The Signs of Impending Violence

Battaglia identifies four arousal states in a potentially violent patient that you should look for, and offers some steps to deal with each one.

Fear. You may not be aware that some patients are even more fearful of you than you are of them. Even a petite nurse can make a big man fearful, so it's important to explain what you are doing: "I'm a nurse and I'm just going to take your blood pressure." If the patient tries to escape and you try to stop him, you're very likely to get hurt, so let him go.

Anger. When healthcare workers can deal with angry patients all the time without harm, they may develop a misguided sense of invulnerability and press forward. But when the patient gets red in the face and starts banging things around, it's time to retreat.

Confusion. Even elderly patients who are confused can be dangerous. A 100-pound elderly woman can grab a sharp object and incur a great deal of damage, such as poking out an eye.

Humiliation. Be aware that young men in particular may become violent as a way of saving face. Make a point of treating them with respect. Call them mister and don't use diminutive language.

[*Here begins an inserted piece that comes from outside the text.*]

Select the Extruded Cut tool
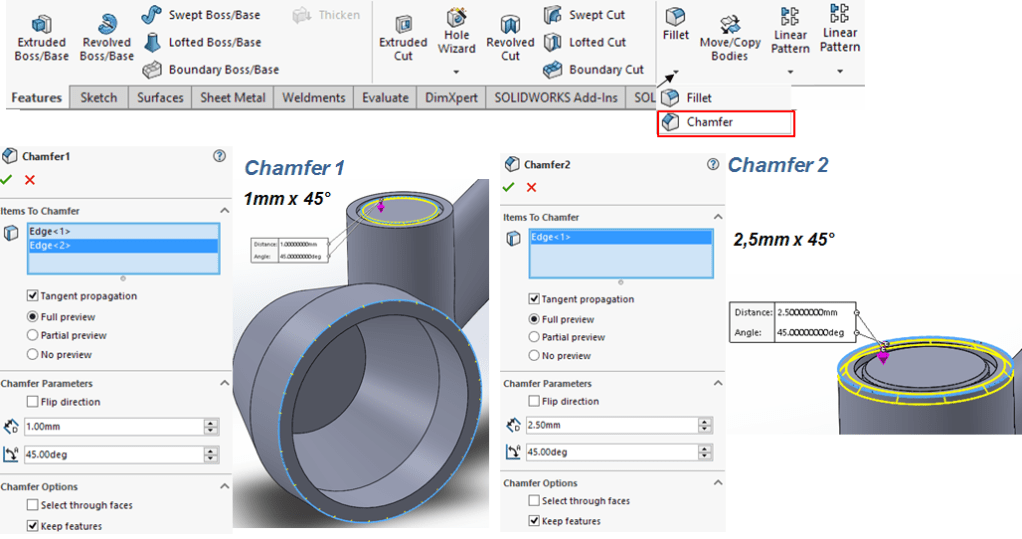Screen dimensions: 1022x539 pos(403,24)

Above all, Battaglia keeps talking to potentially violent patients. He remembers a big man who just got out of prison and was rearrested. "He was brought into the hospital by several police officers, and he looked very angry," Battaglia recalls. "So I said: 'I'm just a doctor. I just want to talk to you. You look like a very strong man.' The man said, 'Doctor, I'm not going to harm you.'"

Dealing With Verbal Abuse

A great deal of verbal abuse may be overlooked, such as cursing at the reception nurse during a long wait in the ED, but some verbal abuse needs to be dealt with because it can lead to violence. Battaglia says that the dangerous kind of verbal abuse is a threat of physical harm, such as "I'm going to knock you up against the wall."

The serious nature of verbal abuse depends on the comment, where it's said and who's being addressed, Butler says. "Many ED nurses are used to dealing with angry, mean people," he says. "They have a thick skin. But some of our newer nurses haven't developed that that yet."

Phillips says that physicians in the ED should step in and help out when nurses are being verbally abused. Patients are more likely to back down when facing two people.

Cooke has a similar recommendation. "The nurse should immediately get someone higher up to confront the patient with her," she says. "They both should let the patient know that our institution does not tolerate this kind of behavior. There is safety in numbers."

Talking with calm assuredness is the best way to handle a patient who seems potentially violent, Cooke says. Ordering tranquilizers or restraints is often not an option. Under Medicare rules, patients have to be "actively" or "imminently" dangerous before you can use these options, she says.